Judge rejects challenge to Conn. death sentence

November 26, 2010 10:25:14 AM PST
A Connecticut judge on Friday rejected defense lawyers' request to throw out a jury verdict that condemned a man to death for the killings of a woman and her two daughters during a home invasion.

Lawyers for Steven Hayes had argued that the jury was unduly swayed by emotion after hearing and seeing gruesome testimony and evidence during the two-month trial and penalty phase. Jurors on Nov. 8 condemned Hayes to die by lethal injection.

New Haven Superior Court Judge Jon Blue denied defense lawyers' motion seeking a new trial, new penalty phase hearing or a sentence of life in prison without the possibility of parole. He is expected to impose the death penalty on Hayes on Dec. 2.

"The jury gave every indication that it was an exceptionally sober group of citizens taking its awesome responsibility with the utmost seriousness," Blue wrote in his decision, adding that the jury's actions were "not the behavior of a jury driven by passion and prejudice."

Hayes' public defender, Thomas Ullmann, responded to the ruling Friday.

"I don't think this was unexpected," Ullmann said, adding that he expects the same issues to be brought up during the appeals process.

Authorities say Hayes and another defendant, Joshua Komisarjevsky, who is to go on trial next year, tormented the Petit family for hours in their suburban Cheshire home in July 2007.

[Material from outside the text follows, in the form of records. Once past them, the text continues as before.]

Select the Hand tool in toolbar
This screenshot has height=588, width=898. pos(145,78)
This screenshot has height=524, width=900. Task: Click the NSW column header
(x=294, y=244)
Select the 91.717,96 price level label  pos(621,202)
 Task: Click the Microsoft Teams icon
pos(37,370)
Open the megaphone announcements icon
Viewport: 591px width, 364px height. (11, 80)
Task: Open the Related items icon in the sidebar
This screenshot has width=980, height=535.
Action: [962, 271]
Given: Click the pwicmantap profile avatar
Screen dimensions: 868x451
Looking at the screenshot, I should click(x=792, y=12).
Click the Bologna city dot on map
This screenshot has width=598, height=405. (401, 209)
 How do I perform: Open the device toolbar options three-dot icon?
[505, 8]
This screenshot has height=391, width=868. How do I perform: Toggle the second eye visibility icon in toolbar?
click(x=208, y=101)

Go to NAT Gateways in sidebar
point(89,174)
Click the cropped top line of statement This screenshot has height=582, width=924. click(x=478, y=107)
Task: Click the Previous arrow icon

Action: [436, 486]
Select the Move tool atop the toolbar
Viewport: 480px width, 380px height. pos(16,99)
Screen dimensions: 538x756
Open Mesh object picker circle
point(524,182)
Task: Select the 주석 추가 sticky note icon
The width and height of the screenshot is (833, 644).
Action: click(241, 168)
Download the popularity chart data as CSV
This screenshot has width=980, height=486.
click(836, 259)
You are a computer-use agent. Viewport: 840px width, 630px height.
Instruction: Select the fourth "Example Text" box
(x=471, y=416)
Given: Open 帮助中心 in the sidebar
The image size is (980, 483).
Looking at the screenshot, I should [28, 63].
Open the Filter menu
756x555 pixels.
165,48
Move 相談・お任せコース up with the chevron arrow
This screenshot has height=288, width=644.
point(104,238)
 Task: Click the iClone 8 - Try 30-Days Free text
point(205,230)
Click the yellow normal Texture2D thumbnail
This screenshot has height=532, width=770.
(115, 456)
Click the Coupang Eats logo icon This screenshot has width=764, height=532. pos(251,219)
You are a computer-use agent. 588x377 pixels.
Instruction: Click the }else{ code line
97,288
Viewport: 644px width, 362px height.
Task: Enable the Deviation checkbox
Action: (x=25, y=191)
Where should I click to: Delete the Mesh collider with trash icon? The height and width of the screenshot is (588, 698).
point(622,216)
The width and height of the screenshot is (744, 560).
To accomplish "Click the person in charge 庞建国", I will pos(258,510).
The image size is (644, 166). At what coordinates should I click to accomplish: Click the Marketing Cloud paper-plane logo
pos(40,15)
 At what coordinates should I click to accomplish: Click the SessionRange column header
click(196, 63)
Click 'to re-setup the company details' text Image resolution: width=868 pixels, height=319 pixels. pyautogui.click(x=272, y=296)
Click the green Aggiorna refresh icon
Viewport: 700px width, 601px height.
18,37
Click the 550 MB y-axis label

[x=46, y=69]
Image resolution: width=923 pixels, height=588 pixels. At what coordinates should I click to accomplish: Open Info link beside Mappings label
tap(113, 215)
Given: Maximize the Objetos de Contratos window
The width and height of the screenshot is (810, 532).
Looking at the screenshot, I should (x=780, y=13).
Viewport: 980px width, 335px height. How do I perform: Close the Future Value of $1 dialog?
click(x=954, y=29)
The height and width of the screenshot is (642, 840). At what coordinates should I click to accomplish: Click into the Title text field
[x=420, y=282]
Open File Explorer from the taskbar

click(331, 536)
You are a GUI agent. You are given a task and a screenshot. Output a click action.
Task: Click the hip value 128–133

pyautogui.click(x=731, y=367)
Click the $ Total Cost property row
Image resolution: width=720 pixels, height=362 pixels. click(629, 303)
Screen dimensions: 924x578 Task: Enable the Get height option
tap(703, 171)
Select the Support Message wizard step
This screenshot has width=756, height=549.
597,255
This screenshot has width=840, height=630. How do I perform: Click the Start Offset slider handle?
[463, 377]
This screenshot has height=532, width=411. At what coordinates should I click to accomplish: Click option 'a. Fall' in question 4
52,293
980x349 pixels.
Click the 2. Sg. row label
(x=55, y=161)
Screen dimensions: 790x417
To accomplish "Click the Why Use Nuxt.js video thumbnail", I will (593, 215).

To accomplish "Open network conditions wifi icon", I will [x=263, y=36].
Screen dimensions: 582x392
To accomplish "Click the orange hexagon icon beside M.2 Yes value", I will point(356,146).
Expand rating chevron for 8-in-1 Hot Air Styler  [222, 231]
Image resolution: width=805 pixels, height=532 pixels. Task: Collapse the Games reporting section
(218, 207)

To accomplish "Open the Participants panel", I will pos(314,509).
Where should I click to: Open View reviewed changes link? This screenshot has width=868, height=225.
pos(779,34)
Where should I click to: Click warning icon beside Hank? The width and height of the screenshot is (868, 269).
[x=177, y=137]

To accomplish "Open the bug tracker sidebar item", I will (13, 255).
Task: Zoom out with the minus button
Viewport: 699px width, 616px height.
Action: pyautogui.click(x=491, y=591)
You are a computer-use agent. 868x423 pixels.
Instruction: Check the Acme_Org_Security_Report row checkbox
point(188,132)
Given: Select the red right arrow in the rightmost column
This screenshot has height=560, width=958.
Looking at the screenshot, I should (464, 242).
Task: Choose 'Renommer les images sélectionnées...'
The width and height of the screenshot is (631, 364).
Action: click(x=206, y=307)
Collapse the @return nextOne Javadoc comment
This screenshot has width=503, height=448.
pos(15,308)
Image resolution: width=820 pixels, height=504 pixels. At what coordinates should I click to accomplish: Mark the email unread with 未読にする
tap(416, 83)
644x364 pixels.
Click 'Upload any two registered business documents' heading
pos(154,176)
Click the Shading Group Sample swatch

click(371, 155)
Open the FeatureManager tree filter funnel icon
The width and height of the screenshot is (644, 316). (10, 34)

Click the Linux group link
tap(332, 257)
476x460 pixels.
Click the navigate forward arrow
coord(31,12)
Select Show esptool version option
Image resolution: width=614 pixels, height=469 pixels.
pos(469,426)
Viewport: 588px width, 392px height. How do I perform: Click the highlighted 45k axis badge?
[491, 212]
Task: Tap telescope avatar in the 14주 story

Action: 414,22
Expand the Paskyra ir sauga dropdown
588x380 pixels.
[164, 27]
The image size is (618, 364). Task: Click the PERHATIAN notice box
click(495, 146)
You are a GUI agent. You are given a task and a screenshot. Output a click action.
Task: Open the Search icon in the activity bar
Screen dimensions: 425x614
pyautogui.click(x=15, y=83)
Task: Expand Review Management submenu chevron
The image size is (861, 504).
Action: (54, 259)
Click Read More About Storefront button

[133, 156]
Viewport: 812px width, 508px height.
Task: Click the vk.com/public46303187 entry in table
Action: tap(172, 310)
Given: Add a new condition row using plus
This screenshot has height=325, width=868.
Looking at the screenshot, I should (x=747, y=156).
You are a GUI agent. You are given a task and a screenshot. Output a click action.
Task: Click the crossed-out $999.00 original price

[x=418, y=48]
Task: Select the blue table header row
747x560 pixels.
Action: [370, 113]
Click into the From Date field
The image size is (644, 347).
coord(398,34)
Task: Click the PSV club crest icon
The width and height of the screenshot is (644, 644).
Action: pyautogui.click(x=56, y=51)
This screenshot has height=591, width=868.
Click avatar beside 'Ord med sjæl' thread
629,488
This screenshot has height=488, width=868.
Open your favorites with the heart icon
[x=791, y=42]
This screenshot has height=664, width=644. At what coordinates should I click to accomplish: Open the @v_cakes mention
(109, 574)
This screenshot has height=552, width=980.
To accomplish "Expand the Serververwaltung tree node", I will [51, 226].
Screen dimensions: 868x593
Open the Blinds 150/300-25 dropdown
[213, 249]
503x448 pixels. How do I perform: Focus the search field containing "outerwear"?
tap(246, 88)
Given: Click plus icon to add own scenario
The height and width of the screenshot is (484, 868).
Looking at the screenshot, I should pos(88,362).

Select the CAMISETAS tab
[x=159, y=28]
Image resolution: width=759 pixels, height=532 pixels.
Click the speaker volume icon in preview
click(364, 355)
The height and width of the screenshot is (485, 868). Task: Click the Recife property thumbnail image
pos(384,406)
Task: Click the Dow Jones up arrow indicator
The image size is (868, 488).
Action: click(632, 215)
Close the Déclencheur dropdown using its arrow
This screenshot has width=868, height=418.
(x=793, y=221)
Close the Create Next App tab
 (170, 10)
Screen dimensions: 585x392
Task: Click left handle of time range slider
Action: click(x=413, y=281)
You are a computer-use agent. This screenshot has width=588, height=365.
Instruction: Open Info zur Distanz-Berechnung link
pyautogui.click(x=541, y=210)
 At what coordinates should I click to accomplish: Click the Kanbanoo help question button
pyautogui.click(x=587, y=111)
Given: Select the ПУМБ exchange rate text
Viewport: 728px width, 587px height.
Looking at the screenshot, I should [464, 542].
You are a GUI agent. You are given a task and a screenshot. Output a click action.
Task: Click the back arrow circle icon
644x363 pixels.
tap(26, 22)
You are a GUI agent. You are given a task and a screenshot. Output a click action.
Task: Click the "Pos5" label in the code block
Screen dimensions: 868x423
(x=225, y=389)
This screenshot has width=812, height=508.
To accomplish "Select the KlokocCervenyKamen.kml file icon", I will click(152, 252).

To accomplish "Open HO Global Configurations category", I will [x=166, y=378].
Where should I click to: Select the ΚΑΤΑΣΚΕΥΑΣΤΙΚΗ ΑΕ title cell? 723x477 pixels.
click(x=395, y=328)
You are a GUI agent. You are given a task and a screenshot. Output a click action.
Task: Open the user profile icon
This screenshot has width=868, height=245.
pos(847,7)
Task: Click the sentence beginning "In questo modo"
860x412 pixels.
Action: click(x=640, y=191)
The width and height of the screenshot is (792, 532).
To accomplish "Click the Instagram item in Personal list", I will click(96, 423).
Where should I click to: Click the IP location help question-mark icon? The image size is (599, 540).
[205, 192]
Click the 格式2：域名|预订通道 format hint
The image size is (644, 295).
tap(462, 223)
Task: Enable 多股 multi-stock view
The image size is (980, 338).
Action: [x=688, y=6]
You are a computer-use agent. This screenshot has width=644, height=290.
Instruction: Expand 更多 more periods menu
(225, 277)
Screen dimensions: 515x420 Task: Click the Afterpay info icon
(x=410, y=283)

The girls, 11-year-old Michaela and 17-year Hayley, were tied to their beds with pillowcases over their heads, doused with gasoline and left to die in a fire. Hayes also forced their mother, Jennifer Hawke-Petit, to withdraw money from a bank before he sexually assaulted and strangled her in the family's home.

Komisarjevsky allegedly spotted the mother and daughters at a local supermarket, followed them home and returned later with Hayes. Komisarjevsky, who also faces the possibility of the death penalty, is also accused of sexually assaulting Michaela.

The girls' father, Dr. William Petit, was beaten but survived.

The jurors in Hayes' trial were shown autopsy pictures of the victims, as well as photos of the girls' charred beds, rope, ripped clothing and ransacked rooms.

After the trial was over, state judicial officials took the rare step of offering counseling services to the jury because of horrific testimony and evidence.